This Bill relates to New Southgate cemetery, which serves local residents in my constituency and that of my right hon. Friend the Member for Chipping Barnet (Mrs Villiers). The cemetery is sited in my right hon. Friend’s constituency. She supports the Bill, but she told me that she had a long-standing commitment and could not guarantee her attendance here at a particular time. It is excellent to see her in her place now along with other hon. Friends who have neighbouring constituencies.
The cemetery serves constituencies in the north London area. In particular, it serves the religious communities in the area, including the Greek Cypriot, Roman Catholic and Caribbean communities. It also has a unique section, which is administered and owned by the Baha’i community for their loved ones.
The cemetery was opened in the 1850s by the Great Northern Railway Company as a more cost-effective north London alternative to the better known London Necropolis Railway, which carried corpses and mourners to the cemetery. Indeed, in 1854, the largest cemetery in the world was designed to accommodate all the deaths in London for centuries to come.
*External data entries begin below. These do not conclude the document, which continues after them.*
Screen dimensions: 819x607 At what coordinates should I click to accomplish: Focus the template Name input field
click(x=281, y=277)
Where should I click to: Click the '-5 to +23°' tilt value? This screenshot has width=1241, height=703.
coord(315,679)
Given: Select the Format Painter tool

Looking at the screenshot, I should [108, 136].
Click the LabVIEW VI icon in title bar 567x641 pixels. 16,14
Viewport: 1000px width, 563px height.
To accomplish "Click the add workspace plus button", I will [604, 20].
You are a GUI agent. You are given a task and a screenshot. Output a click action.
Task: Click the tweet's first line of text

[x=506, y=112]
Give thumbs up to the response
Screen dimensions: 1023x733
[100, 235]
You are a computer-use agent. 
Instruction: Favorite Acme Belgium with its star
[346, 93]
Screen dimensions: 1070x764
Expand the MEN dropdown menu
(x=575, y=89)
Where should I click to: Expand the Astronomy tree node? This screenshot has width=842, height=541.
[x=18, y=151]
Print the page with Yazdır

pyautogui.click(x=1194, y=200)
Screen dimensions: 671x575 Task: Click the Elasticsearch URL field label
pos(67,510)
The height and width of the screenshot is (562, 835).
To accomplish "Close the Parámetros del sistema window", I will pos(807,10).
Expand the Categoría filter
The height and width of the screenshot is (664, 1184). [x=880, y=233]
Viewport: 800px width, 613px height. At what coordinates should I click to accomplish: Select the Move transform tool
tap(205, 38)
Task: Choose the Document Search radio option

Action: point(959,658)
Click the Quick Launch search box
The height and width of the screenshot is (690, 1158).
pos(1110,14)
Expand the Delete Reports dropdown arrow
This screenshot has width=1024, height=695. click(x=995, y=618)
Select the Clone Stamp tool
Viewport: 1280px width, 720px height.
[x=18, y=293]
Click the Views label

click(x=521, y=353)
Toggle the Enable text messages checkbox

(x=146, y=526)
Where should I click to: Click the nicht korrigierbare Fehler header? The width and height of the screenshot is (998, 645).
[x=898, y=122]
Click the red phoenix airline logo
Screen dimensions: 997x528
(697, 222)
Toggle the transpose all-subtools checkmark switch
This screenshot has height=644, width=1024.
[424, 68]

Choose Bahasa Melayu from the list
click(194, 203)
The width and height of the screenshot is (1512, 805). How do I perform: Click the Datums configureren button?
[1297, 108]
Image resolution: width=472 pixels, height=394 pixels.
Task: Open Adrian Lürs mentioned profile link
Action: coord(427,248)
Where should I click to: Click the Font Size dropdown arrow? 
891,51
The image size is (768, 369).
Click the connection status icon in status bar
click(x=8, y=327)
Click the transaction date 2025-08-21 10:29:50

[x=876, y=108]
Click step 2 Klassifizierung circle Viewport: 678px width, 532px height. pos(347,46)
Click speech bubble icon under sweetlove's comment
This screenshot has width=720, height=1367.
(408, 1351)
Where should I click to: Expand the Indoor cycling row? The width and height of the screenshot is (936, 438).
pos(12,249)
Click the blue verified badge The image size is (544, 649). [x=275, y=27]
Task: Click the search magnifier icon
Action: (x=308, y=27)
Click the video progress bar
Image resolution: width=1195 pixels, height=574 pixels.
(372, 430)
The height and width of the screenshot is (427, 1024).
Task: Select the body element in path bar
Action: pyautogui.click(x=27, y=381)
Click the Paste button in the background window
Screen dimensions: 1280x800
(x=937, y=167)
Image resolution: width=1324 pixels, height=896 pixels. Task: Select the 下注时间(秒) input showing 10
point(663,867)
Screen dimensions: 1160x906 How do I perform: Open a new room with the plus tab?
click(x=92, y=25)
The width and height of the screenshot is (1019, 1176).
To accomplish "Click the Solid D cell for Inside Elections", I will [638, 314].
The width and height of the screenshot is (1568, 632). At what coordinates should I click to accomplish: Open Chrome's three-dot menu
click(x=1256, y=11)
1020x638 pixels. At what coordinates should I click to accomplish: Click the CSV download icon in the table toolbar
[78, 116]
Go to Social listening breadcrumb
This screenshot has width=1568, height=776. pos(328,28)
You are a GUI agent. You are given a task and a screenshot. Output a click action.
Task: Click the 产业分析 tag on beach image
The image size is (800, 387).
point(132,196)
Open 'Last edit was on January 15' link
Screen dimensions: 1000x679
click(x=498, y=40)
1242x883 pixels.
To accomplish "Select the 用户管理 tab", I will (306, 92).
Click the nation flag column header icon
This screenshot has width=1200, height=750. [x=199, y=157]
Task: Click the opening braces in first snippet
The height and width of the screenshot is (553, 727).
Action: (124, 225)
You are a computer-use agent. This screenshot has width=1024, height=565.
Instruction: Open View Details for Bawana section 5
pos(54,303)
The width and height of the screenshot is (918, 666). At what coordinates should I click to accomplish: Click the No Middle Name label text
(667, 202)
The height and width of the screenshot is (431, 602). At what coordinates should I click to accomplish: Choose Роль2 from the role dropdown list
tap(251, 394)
That has not come to pass, which is why there is a need now for this Bill. In eight or nine years’ time, there will not be sufficient space in this cemetery to deal with the demand.
There is a history behind the railway company’s involvement. At the time, it set different charges for first class, second class and third class burials. In fact, I am due to go to a public meeting involving Govia, which will address issues of space that will affect the railway, and it is that issue of space that we are concerned about in this Bill. I am sure that, with support from across the House, we can make good progress tonight, which will enable me to get to my public meeting and to see this Bill on its safe passage.
The larger part of the cemetery is administered and owned by the private company, New Southgate Cemetery and Crematorium Ltd, which is the promoter of the Bill. The remaining part, which is administered and owned by the National Spiritual Assembly of the Baha’is of the United Kingdom, has particular cultural importance for the Baha’is as their spiritual leader, Shoghi Effendi, is buried there. The cemetery was near the place of his death in 1957, and it therefore has particular importance for the Baha’i community. The cemetery as a whole extends over 60 acres, with well-tended sections dedicated to different faiths.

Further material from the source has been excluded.